DIFFICILE, UN TEMPS EST NECESSAIRE AVANT D'ASSIMILER - IL EST NECESSAIRE DE POSSEDER UN CERTAIN NIVEAU DE METAPHYSIQUE ET DE CRITIQUE/LOGIQUE POUR SAISIR, puisqu'on fait appel ici à un grand nombre de notions : forme, substance, acte, fin, qualité, relation, mode, espèce, ordre, bien, être (esse), etc.

Le bien de la créature consiste‑t‑il en (1) un mode, (2) une espèce et (3) un ordre, comme dit saint Augustin ? Utrum bonum creaturae consistat in modo, specie et ordine, sicut Augustinus dicit [cf.De nat. boni,cap. 3].
La raison de bien consiste dans les trois choses en question, selon ce que dit saint Augustin. Ratio boni in tribus praedictis consistit, secundum quod Augustinus dicit.

[Un nom implique deux relations possibles]

Et pour l'évidence de cela, il faut savoir qu'un nom donné (aliquod nomen) peut impliquer une relation de deux manières. [respectum : on traduit par relation et non par rapport qui convient aussi]

[a. La relation elle-même]

D'une première manière, en sorte que le nom soit donné pour signifier la relation elle‑même,

  • comme le nom de père, ou de fils, ou la paternité elle‑même.

[b. Ce qui suit la relation : une qualité]

En revanche, on dit de certains noms qu’ils impliquent une relation, parce qu’ils signifient une réalité d’un certain genre, qu’accompagne la relation, quoique le nom ne soit pas donné pour signifier la relation elle‑même ;

  • par exemple, le nom de science est donné pour signifier une certaine qualité, que suit une certaine relation, mais non pour signifier la relation elle‑même.

[Commentaire : dans la connaissance est établie une relation entre ce qui est connu et celui qui connaît, cette relation produit la science qui est une qualité qui perfectionne l'âme de celui qui connaît.]

[c. Ce que fait comprendre l'analogie nom / bien]

Et c’est de cette façon que la raison de bien implique une relation :

  • non parce que le nom même de bien signifie la seule relation elle‑même,
  • mais parce qu'il signifie [aussi la relation de] ce qui suit la relation, avec la relation elle‑même.

[Commentaire : ]

Or (3) la relation impliquée dans le nom de bien est la relation de cause de perfection, en ce sens qu’une chose (aliquid) est de nature à perfectionner

  • (2) non seulement selon la nature de l’espèce, [forme, ce qu'est une chose]
  • (1) mais aussi selon l’être (esse) qu’elle a dans la chose réelle (rebus) [le mode, la manière d'exister, l'existence  concrète] ;

de fait, c’est de cette manière que la fin perfectionne les moyens.

Mais

  • puisque les créatures ne sont pas leur être (esse) [ce qu'est une chose n'est pas identique à l'exister de cette chose],
  • il est nécessaire qu’elles aient un être reçu (esse receptum) ;

et par conséquent, leur être est

  • fini
  • et terminé [= déterminé] par la mesure de ce en quoi il est reçu.

= PETITE TÂCHE =
Renvoyez mot pour mot le passage du texte sur le bien de la créature, depuis "Or (3) la relation" jusqu'à "perfectionne les moyens.".

Entrées de position du texte et des éléments

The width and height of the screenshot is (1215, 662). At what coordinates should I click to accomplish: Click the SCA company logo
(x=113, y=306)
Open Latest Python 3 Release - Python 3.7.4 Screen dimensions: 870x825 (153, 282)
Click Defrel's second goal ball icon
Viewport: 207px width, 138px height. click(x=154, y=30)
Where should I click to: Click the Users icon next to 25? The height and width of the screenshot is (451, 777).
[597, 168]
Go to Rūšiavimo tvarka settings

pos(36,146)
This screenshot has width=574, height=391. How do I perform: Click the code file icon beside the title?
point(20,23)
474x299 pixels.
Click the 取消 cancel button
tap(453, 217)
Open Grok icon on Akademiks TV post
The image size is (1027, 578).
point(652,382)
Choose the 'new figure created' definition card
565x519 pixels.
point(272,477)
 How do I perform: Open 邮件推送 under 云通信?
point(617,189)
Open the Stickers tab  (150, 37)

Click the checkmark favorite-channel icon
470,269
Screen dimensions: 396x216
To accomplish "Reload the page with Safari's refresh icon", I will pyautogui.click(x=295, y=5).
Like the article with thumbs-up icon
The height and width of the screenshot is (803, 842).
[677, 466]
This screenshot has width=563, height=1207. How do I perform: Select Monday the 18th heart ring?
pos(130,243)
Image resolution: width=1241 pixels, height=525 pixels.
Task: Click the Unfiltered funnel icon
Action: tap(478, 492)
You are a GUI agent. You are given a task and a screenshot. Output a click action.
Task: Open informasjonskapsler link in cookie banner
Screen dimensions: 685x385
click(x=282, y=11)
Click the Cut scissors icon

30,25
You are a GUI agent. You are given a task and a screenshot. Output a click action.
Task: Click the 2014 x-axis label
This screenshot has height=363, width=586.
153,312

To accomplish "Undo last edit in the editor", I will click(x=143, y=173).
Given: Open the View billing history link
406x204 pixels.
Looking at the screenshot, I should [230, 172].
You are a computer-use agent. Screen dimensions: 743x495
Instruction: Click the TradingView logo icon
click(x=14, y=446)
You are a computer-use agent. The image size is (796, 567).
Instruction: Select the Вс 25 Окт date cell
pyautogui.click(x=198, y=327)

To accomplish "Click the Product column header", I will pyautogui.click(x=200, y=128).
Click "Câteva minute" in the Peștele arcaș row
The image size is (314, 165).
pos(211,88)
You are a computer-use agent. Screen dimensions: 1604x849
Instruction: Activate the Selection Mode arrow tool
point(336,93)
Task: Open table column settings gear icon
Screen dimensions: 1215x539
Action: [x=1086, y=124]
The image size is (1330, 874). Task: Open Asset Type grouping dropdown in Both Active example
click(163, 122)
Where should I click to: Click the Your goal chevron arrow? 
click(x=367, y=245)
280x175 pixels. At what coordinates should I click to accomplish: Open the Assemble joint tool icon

= RÉPONSE ATTENDUE =
Or (3) la relation impliquée dans le nom de bien est la relation de cause de perfection, en ce sens qu’une chose (aliquid) est de nature à perfectionner

  • (2) non seulement selon la nature de l’espèce, [forme, ce qu'est une chose]
  • (1) mais aussi selon l’être (esse) qu’elle a dans la chose réelle (rebus) [le mode, la manière d'exister, l'existence  concrète] ;

de fait, c’est de cette manière que la fin perfectionne les moyens.